Tuesday, September 30, 2008

It's All Relative

Behold: Now I will blog about structuralism without understanding it all that well.

One idea that I can somewhat get my mind around is Saussure's statement, "signs function not through their intrinsic value but through their relative position." The signs we're interested in here are those of language, of course. Saussure opines that, because signs are comprised of an arbitrary relationship between signifier (the image or the sound) and signified (the concept or idea), we can only know one sign as it relates to another. Opposites and binaries are important in structuralism and this is because, according to the theory, we can only know a sign by clashing it against another. Man is not woman. Cat is not dog. Joker is not Batman. Etc. So, we arrive at the belief that signs are only interprettable as what we perceive them to be relative to other signs. We don't get meaning from a sign based on what it "essentially" is but what it is relative to its opposite and to everything else. Because Batman becomes justice and order, Joker manifests chance and chaos. And there can't be justice without chance and there can't be order without chaos, etc. It's all relative.
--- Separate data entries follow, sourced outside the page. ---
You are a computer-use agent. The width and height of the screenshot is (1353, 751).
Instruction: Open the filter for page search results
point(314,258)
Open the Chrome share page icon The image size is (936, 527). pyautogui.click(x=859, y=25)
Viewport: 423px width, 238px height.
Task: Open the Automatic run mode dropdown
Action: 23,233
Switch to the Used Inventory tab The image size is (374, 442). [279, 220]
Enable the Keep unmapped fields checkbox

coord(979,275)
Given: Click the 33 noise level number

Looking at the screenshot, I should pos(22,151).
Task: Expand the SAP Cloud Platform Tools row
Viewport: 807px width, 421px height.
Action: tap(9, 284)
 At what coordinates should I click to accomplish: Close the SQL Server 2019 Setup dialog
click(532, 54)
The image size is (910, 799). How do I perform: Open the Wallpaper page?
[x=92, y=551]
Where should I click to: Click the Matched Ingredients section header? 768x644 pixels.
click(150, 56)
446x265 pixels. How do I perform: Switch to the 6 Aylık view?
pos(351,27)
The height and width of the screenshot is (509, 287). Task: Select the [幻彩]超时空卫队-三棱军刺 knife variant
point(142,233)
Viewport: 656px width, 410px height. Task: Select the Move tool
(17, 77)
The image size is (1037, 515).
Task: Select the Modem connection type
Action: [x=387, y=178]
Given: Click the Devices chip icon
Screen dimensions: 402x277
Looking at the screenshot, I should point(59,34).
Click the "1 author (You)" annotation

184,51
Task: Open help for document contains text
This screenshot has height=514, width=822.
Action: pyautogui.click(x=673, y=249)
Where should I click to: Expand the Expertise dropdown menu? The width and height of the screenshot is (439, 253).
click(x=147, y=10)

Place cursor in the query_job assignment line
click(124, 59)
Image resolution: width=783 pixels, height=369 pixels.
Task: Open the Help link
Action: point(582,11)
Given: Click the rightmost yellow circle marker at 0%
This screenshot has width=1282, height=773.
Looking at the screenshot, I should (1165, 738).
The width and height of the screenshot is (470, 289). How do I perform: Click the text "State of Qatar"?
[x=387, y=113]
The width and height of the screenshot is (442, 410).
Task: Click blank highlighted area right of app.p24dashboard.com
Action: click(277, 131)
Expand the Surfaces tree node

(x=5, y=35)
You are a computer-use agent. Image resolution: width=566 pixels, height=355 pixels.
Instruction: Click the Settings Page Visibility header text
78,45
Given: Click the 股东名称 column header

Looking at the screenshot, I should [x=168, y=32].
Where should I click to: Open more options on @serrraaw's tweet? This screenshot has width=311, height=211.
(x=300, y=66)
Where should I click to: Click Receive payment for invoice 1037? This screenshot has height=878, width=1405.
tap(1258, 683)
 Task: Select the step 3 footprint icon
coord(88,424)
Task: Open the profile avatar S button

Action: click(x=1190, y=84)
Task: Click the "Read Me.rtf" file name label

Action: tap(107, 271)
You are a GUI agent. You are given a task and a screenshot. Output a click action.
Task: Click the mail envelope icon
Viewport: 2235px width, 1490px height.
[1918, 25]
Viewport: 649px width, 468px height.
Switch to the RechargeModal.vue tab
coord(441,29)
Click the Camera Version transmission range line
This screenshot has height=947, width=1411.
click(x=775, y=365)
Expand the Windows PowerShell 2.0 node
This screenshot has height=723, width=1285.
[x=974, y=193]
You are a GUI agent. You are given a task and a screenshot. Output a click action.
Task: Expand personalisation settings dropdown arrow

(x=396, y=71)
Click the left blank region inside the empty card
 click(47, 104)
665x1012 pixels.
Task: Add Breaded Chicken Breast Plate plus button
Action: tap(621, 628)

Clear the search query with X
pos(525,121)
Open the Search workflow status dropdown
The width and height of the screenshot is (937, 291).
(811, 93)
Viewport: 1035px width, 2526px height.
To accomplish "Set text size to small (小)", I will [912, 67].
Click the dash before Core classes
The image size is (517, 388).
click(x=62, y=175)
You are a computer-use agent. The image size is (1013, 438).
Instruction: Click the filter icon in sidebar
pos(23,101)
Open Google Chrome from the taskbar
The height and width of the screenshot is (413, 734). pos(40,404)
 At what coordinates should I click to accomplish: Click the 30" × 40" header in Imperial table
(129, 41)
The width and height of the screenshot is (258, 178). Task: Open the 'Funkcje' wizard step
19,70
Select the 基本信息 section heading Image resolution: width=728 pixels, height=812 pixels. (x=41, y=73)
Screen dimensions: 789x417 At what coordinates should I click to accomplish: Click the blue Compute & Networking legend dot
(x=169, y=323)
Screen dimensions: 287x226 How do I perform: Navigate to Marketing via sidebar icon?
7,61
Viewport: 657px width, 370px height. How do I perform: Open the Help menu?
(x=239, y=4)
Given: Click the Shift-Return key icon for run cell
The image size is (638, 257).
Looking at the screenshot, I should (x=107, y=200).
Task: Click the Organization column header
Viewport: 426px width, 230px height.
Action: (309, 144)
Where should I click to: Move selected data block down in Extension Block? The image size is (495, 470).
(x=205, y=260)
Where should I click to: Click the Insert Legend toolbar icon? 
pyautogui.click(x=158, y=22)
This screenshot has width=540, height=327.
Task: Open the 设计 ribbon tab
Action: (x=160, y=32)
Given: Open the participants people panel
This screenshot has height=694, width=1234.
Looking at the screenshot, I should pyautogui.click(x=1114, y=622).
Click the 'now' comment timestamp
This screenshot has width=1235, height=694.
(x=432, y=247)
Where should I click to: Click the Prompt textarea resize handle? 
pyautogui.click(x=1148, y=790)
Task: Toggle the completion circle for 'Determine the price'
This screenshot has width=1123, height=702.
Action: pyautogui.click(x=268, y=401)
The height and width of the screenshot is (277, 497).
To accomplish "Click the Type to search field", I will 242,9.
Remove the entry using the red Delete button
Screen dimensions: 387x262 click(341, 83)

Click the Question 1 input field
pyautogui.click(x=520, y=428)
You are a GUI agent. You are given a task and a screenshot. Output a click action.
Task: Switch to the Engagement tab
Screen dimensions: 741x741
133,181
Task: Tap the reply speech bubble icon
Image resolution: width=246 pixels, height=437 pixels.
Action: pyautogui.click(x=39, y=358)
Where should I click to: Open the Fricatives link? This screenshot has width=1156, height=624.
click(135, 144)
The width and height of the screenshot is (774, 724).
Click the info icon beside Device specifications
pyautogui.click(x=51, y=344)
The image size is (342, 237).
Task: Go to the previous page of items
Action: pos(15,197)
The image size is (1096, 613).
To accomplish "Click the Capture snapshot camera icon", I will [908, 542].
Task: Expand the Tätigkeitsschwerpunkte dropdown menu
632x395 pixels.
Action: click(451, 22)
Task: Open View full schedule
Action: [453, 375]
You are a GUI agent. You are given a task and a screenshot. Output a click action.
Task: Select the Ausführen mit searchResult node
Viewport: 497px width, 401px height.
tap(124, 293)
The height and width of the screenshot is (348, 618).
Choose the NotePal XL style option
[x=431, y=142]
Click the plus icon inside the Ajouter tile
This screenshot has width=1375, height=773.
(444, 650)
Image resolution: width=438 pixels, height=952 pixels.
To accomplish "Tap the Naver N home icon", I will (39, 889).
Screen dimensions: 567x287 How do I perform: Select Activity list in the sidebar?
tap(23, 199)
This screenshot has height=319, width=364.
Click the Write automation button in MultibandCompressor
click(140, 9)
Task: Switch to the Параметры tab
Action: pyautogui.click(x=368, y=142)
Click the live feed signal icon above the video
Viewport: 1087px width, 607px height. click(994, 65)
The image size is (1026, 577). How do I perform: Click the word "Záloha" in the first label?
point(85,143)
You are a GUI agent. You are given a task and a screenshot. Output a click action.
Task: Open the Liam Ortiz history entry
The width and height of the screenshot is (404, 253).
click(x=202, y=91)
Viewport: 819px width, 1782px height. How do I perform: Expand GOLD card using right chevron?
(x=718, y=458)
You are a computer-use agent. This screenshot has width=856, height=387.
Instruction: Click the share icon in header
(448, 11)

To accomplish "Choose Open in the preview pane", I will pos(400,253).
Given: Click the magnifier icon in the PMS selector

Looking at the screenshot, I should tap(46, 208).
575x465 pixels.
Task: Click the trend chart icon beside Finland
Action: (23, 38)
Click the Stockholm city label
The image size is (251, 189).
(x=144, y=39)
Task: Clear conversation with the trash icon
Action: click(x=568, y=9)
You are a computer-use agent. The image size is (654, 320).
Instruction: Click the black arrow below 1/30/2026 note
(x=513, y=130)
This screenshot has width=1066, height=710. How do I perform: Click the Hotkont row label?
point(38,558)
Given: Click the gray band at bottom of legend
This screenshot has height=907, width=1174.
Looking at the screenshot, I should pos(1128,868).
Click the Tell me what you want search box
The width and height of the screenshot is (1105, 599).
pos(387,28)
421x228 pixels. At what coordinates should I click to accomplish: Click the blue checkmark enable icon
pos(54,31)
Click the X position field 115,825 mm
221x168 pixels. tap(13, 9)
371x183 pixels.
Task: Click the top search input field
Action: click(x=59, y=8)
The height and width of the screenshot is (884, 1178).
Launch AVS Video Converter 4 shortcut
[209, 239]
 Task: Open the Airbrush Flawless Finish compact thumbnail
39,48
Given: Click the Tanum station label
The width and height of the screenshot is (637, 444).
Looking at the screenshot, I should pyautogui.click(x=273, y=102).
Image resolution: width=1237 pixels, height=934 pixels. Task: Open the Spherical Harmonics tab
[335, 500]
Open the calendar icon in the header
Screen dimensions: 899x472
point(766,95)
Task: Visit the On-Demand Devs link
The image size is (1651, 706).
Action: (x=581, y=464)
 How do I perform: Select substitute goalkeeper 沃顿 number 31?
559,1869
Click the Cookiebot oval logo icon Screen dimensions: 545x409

Starting on Post-structuralism made me understand these ideas a little bit better, mostly because Post-structuralism (apparently?/seemingly?) wishes to revel in a place where we can look past these oppositions and liberally assign meaning to each independent sign. I have a long way to go before I can speak particularly coherently about Post-structuralism, but at least starting on it has helped me really recognize how this binary system works and, as a result, how all signs we can know we know relatively. <---I think you're not supposed to end a sentence with an adverb, but I did it anyway.